Segment Start: Data supplied

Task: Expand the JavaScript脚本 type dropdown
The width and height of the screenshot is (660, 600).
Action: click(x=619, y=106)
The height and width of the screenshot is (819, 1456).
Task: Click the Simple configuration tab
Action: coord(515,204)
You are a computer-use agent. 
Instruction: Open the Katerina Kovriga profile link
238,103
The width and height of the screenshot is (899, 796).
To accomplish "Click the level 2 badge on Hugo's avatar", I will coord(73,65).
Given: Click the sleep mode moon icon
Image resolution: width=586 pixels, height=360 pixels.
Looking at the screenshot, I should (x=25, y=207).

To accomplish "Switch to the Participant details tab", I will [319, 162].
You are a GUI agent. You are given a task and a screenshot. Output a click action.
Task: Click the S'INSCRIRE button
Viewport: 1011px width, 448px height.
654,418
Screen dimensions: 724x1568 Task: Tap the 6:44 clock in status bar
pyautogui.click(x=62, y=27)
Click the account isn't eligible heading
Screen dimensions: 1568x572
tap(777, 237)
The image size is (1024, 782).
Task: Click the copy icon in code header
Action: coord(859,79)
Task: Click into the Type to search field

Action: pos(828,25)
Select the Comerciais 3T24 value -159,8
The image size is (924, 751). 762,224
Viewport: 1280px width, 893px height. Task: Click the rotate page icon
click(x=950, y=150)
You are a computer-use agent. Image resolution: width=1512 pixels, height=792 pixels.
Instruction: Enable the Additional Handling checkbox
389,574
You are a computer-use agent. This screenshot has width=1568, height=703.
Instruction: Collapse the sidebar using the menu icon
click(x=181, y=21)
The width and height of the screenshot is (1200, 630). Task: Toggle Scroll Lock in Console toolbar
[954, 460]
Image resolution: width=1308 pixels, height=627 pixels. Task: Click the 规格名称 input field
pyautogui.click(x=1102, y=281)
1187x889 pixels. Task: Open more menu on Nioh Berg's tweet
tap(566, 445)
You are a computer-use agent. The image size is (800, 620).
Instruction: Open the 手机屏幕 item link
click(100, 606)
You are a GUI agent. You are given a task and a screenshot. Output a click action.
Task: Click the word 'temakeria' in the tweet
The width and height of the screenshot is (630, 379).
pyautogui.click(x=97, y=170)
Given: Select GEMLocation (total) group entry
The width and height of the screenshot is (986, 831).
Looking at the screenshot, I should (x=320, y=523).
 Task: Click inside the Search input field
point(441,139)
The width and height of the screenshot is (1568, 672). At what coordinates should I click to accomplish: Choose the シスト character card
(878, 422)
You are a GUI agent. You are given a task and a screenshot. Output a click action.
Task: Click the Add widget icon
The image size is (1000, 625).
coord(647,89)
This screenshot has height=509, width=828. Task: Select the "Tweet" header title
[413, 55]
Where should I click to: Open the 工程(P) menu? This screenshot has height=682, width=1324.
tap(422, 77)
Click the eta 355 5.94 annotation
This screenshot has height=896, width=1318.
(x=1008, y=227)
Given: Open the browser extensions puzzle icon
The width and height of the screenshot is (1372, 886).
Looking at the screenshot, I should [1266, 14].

Segment End: Data supplied

## Exercise brief
Whatever appears in the data above must be copied word for word.

## Written answer
Task: Expand the JavaScript脚本 type dropdown
The width and height of the screenshot is (660, 600).
Action: click(x=619, y=106)
The height and width of the screenshot is (819, 1456).
Task: Click the Simple configuration tab
Action: coord(515,204)
You are a computer-use agent. 
Instruction: Open the Katerina Kovriga profile link
238,103
The width and height of the screenshot is (899, 796).
To accomplish "Click the level 2 badge on Hugo's avatar", I will coord(73,65).
Given: Click the sleep mode moon icon
Image resolution: width=586 pixels, height=360 pixels.
Looking at the screenshot, I should (x=25, y=207).

To accomplish "Switch to the Participant details tab", I will [319, 162].
You are a GUI agent. You are given a task and a screenshot. Output a click action.
Task: Click the S'INSCRIRE button
Viewport: 1011px width, 448px height.
654,418
Screen dimensions: 724x1568 Task: Tap the 6:44 clock in status bar
pyautogui.click(x=62, y=27)
Click the account isn't eligible heading
Screen dimensions: 1568x572
tap(777, 237)
The image size is (1024, 782).
Task: Click the copy icon in code header
Action: coord(859,79)
Task: Click into the Type to search field

Action: pos(828,25)
Select the Comerciais 3T24 value -159,8
The image size is (924, 751). 762,224
Viewport: 1280px width, 893px height. Task: Click the rotate page icon
click(x=950, y=150)
You are a computer-use agent. Image resolution: width=1512 pixels, height=792 pixels.
Instruction: Enable the Additional Handling checkbox
389,574
You are a computer-use agent. This screenshot has width=1568, height=703.
Instruction: Collapse the sidebar using the menu icon
click(x=181, y=21)
The width and height of the screenshot is (1200, 630). Task: Toggle Scroll Lock in Console toolbar
[954, 460]
Image resolution: width=1308 pixels, height=627 pixels. Task: Click the 规格名称 input field
pyautogui.click(x=1102, y=281)
1187x889 pixels. Task: Open more menu on Nioh Berg's tweet
tap(566, 445)
You are a computer-use agent. The image size is (800, 620).
Instruction: Open the 手机屏幕 item link
click(100, 606)
You are a GUI agent. You are given a task and a screenshot. Output a click action.
Task: Click the word 'temakeria' in the tweet
The width and height of the screenshot is (630, 379).
pyautogui.click(x=97, y=170)
Given: Select GEMLocation (total) group entry
The width and height of the screenshot is (986, 831).
Looking at the screenshot, I should (x=320, y=523).
 Task: Click inside the Search input field
point(441,139)
The width and height of the screenshot is (1568, 672). At what coordinates should I click to accomplish: Choose the シスト character card
(878, 422)
You are a GUI agent. You are given a task and a screenshot. Output a click action.
Task: Click the Add widget icon
The image size is (1000, 625).
coord(647,89)
This screenshot has height=509, width=828. Task: Select the "Tweet" header title
[413, 55]
Where should I click to: Open the 工程(P) menu? This screenshot has height=682, width=1324.
tap(422, 77)
Click the eta 355 5.94 annotation
This screenshot has height=896, width=1318.
(x=1008, y=227)
Given: Open the browser extensions puzzle icon
The width and height of the screenshot is (1372, 886).
Looking at the screenshot, I should [1266, 14].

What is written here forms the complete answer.